İlk durumda biraz panikledim ancak hemen sonrasında yarış süresine kadar nasıl bir tedavi yapabilirim derken yüzme önerisi en baskın olandı.Koşuya ara verip yüzme ve üst bacak egzersizlerini arttırdım ve yarıştan 4 gün önce bir 10K koşup kendimi test ettim herşey gayet iyiydi.

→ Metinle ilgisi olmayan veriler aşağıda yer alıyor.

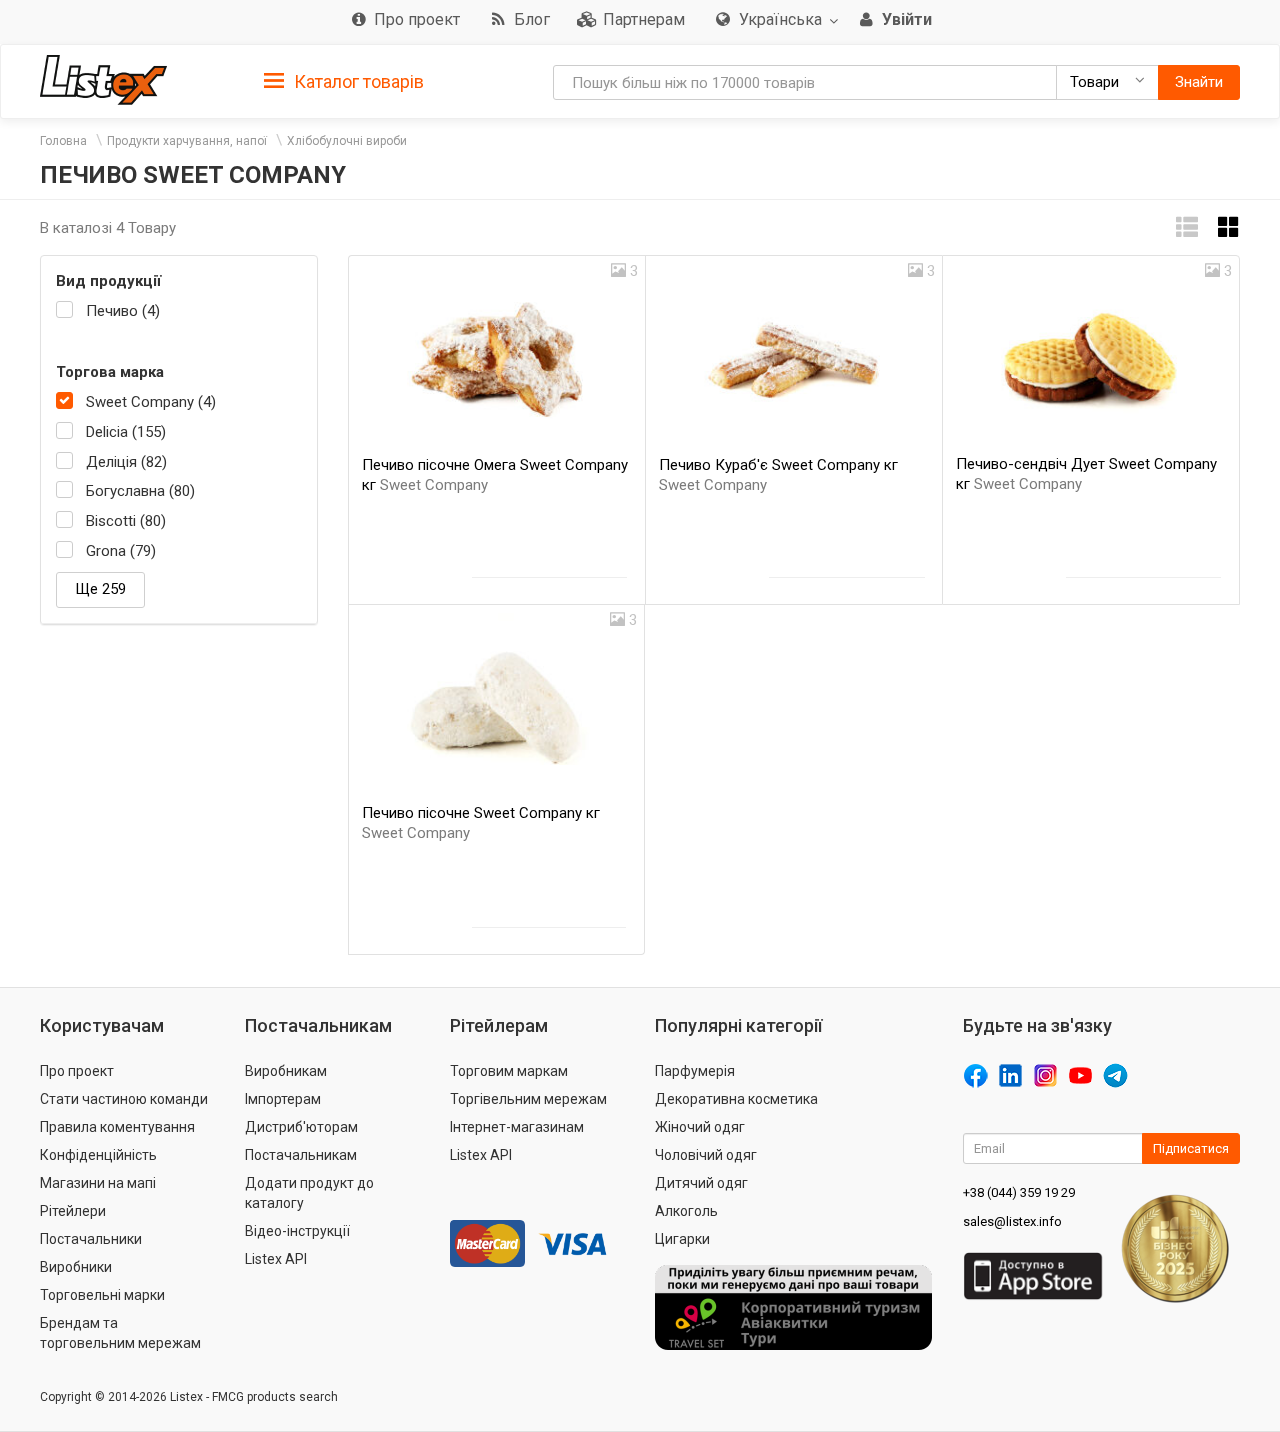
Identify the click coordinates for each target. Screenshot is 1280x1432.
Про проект (77, 1071)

Yarış yerine 1 gün önceden vardık,Malzeme kontrolü parkur tanıtımı sonrası karbonhidrat yüklemesi yaparak geceyi bitirdim.Sabah start yerinde bir ısınma yaptıktan sonra 10.00 da yarışa başladık. ilk 7km gayet iyi gidiyordum ancak arazinin kötü olması sol bacağımı olumsuz yönde etkiledi ve çekme başladı.dizimin şişeceğini fark ettim ve bir süre yürümeye başladım.Daha sonra bir dergide okuduğum, tabanlarında sorun olan ancak kendine farklı bir koşu tarzı bularak harika koşular çıkaran  atletin durumu aklıma geldi. Böylesine yer yer kum ,kaya ,çamur olan bir arazide normal koşup bitiremeyeceğimi anladım.sağ ayak ucumu daha kuvvetli basıp sol ayağımı düz basarak koşmayı denedim ve ağrı daha az hissediliyor ancak ilerliyordum:) Beni gören birkaç yarışmacı sol ayağın baya çekiyor demekten kendilerini alamadı. 10K istasyonuna vardığımda bir muz yiyerek yola evam ettim.Parkur gerçekten tahminim üzerinde ağırdı.Mağaralar,dere yatakları oldukça kaygan bir zemin ve iplere tutunarak inmeniz gereken uçurumlar tüm eklemleri oldukça zorluyordu.Yarışın 19km sinde dizimin şiştiğini fark ettim.2.istasyona (22km) kendimi attığımda derin bir nefes aldım.Bundan sonra kalan sadece 13km. Bardakta sıcak bir çorba alıp yola devam ettim.Çorbanın bu kadar toparlayıcı olacağını tahmin etmemiştim.Ardından 2-3 tuzlu kraker yedim ve yarışın en zor rampalarnın olduğu bölümü bu şekilde bitirdim.Son 3km kala kramp şikayeti ile yarışı bırakma noktasına gelmiş birçok sporcu gördüm.Yarışın bu kısmından sonra bana en çok güç veren şey son 1km kaldı diye bağıran ufak bir çocuktu. sol ayağımı hissetmiyordum ve seke seke yola devam ettim.Finish çizgisine yaklaştıkça kalabalık artıyor ve herkes sizi alkışlıyor.Bu bir yarışı bitirmenin en güzel anı.Finish çizgisini geçince hissedilen tek şey şu "ölümsüzlük". Ben bunu 30K yarışında 5 saat koşarak hissettim.110k koşup gelen insanları tahmin edemiyorum. Daha planlı ve akıllı antreman yaparak hedefim bir 110K koşmak.